"Exactly," I said, "that's why you took them to the basement--to put them in the dryer." "Oh," she said, and went back to the basement.
A few minutes later, she was back. "I don't know what I'm supposed to be doing in the basement," she told me. And then I remembered what I was dealing with. We forget, sometimes, how confusing a simple task can get. "Let's go take a look," I said.
In the basement, I found the dryer running. "What's in there?" I asked. "I don't know," she said. I opened the door and found white things spinning, still quite wet. They hadn't been in there long. "Where are Adam's shoes?" "I don't know."
I looked in the washing machine, and there were the shoes, on top of clean clothes that were still wet, apparently from yesterday's wash. "Take the clothes out of the dryer and put them in the washer," I said. She started removing the clothes from the washer. "No, don't do that.
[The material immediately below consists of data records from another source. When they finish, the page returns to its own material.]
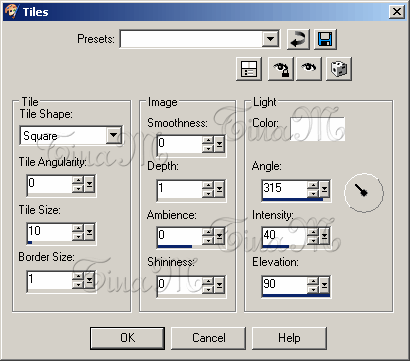This screenshot has height=361, width=410.
Task: Decrease Border Size with down arrow
Action: coord(78,284)

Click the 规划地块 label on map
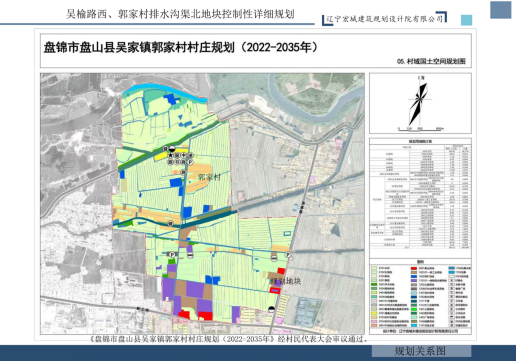(285, 281)
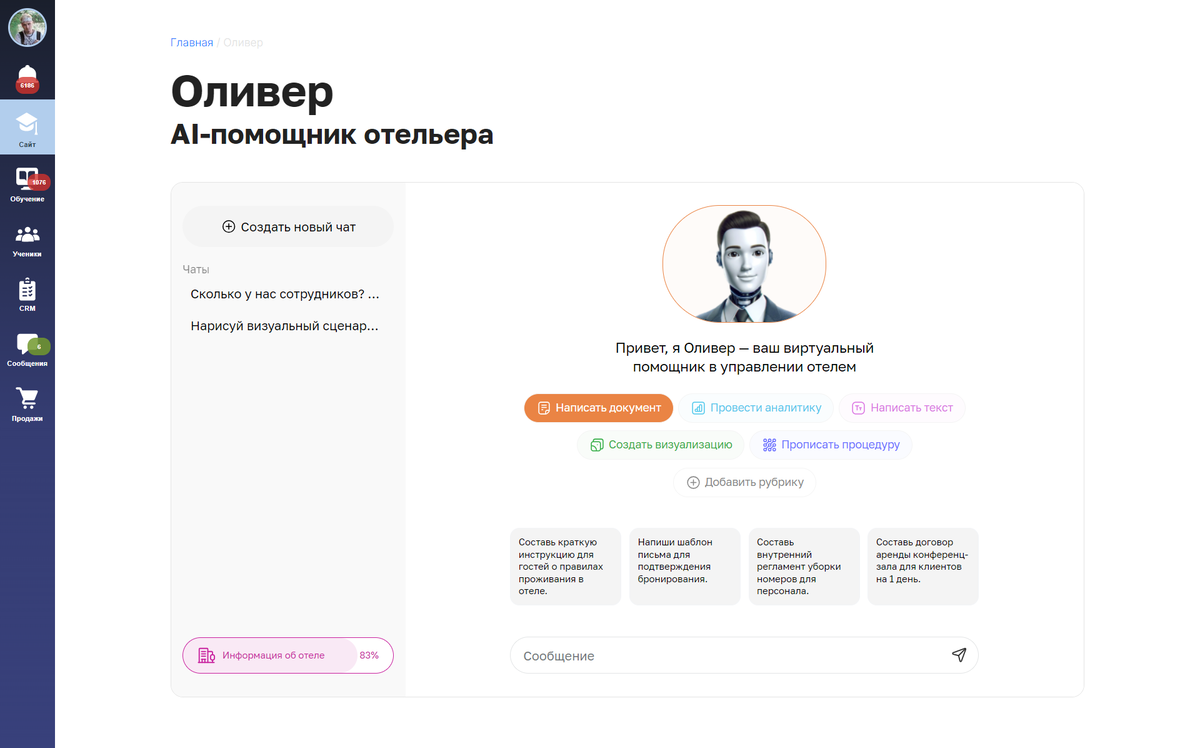Open the Ученики people icon

pos(27,237)
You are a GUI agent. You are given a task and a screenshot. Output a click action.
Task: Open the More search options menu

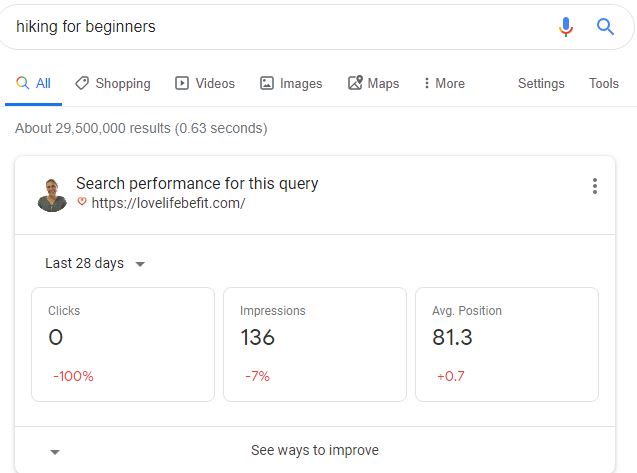444,83
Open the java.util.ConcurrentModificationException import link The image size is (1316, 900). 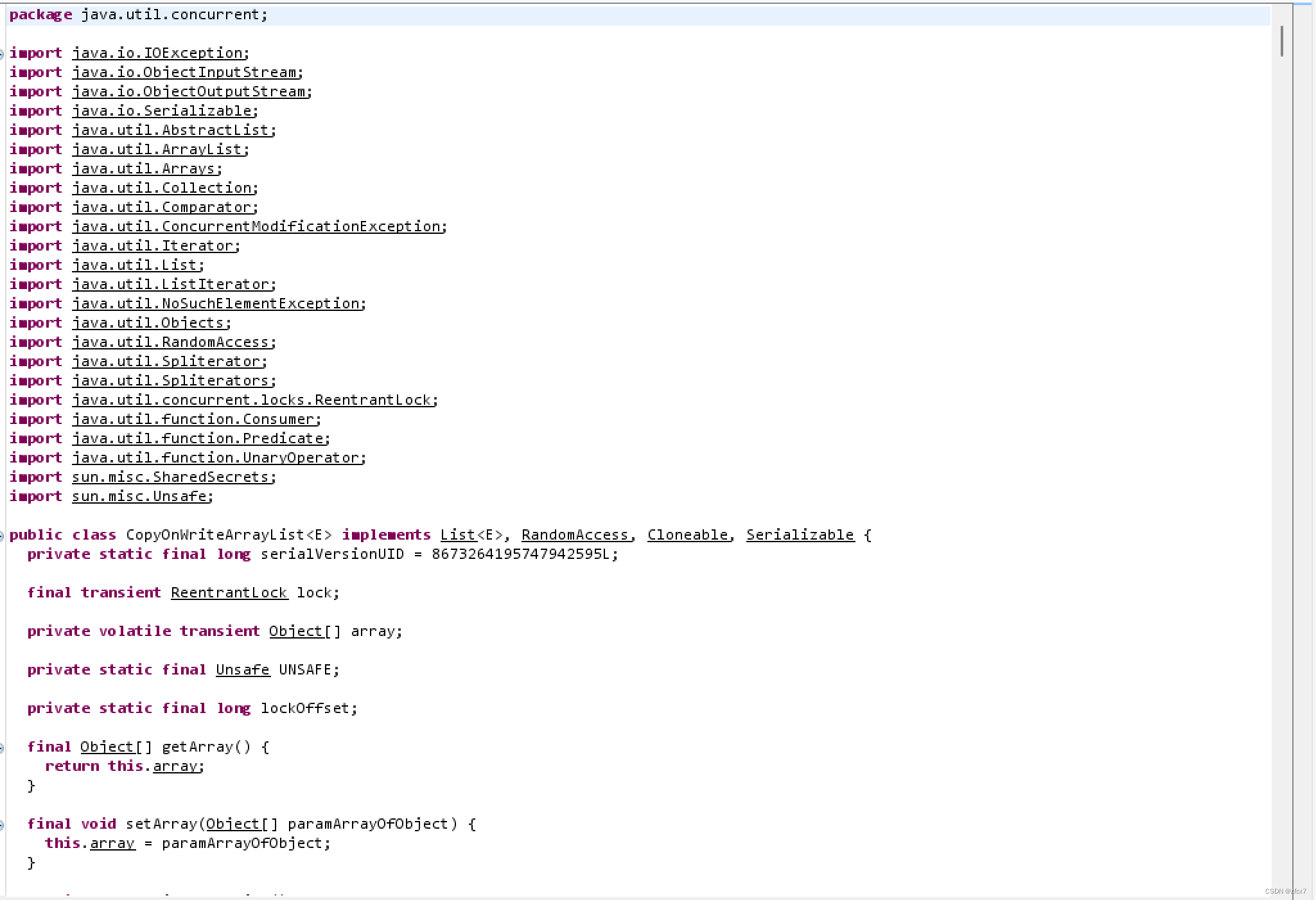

Don't take wet clothes out of the washer just to put other wet clothes into it." She said she didn't want to mix the two batches. So I closed the washer lid and piled the clothes from the dryer on top of it, took a few towels-waiting-to-be-washed from a pile on the floor, tossed them into the dryer with the shoes, and we were back on-task.
I haven't posted in a while. But I woke up this morning with those words: "I don't know what I'm supposed to be doing in the basement." It seemed like I should write about it.